> _やること_:
• a. 『ヒロアカ』映画の記事のうち、「劇場版『ヒロアカ』大ヒットの理由」から「直前に急遽増刷が発表された。」までをすべて、そのまま書き写してほしい。
• b. 『ヒロアカ』映画の入場者特典についての記事を、最後の文の続きから書き継いでほしい。

劇場版『僕のヒーローアカデミア』6周目にして再び首位に 大ヒット記録の理由とは

劇場版『ヒロアカ』大ヒットの理由

前2作よりも多い入場者特典

 アニメ映画でおなじみとなった入場者特典だが、『ヒロアカ映画3』でもやはり用意されている。過去2作では、いずれも100万部用意された入場者特典だが、今回は1.5倍の150万部の配布となった。当初は今回も100万部配布の予定だったようだが、公開直前に急遽増刷が発表された。

 ちなみに、150万部という数は、『THE LAST -NARUTO THE MOVIE-』の入場者特典の配布数と同じだ。『ヒロアカ』は少年ジャンプにおいて、『NARUTO』と入れ替わるようなタイミングで連載が始まり、その後継と目されていた作品だが、ここにきてその先達と同じレベルの存在感を持つようになってきたと言えるかもしれない。だが、2019年の『ONE PIECE STAMPEDE』では300万部、日本映画の興行収入新記録を打ち立てた『劇場版「鬼滅の刃」無限列車編」は450万部の入場者特典が用意されていた。これらのモンスター級のタイトルを比べると、まだまだ少ない。

[対象座標の記録]
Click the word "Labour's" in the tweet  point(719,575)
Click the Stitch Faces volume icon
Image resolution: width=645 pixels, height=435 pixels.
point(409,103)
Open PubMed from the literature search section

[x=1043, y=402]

> _演習の解答_:
• a.
劇場版『ヒロアカ』大ヒットの理由

前2作よりも多い入場者特典

 アニメ映画でおなじみとなった入場者特典だが、『ヒロアカ映画3』でもやはり用意されている。過去2作では、いずれも100万部用意された入場者特典だが、今回は1.5倍の150万部の配布となった。当初は今回も100万部配布の予定だったようだが、公開直前に急遽増刷が発表された。

• b.
 それに加えて、今回は第2弾(50万部)、第3弾(30万部)の入場者特典の配布も行っている。総じて、前2作よりも入場者特典は分厚くなっており、今回は成績を伸ばすぞという、プロモーションチームの意気込みが感じられる。

 前2作の劇場版でも実施した4D上映は、今回も好調のようだ。筆者がよく利用するシネコンでもしょっちゅう満席を出していた(コロナで販売座席数は半分だが)。4D上映は、通常上映とは異なる体験を提供できるため、リピーターを多く作れる施策だが、それと同じタイミングで第2弾の入場者特典の配布が始まったのも、4周目にして興行収入ランキング1位を獲得する原動力となっているだろう。6周目の1位返り咲きも、第3弾の入場者特典配布のタイミングだ。特典は動員のカンフル剤だが、その役目をきちんと果たしていると言えそうだ。

 しかし、特典が機能するのは、作品への熱い支持があるからこそ。『ヒロアカ』というコンテンツが原作とアニメを通して培ってきた分厚いファン層があるから、ここまで興行を伸ばすことができているということでもある。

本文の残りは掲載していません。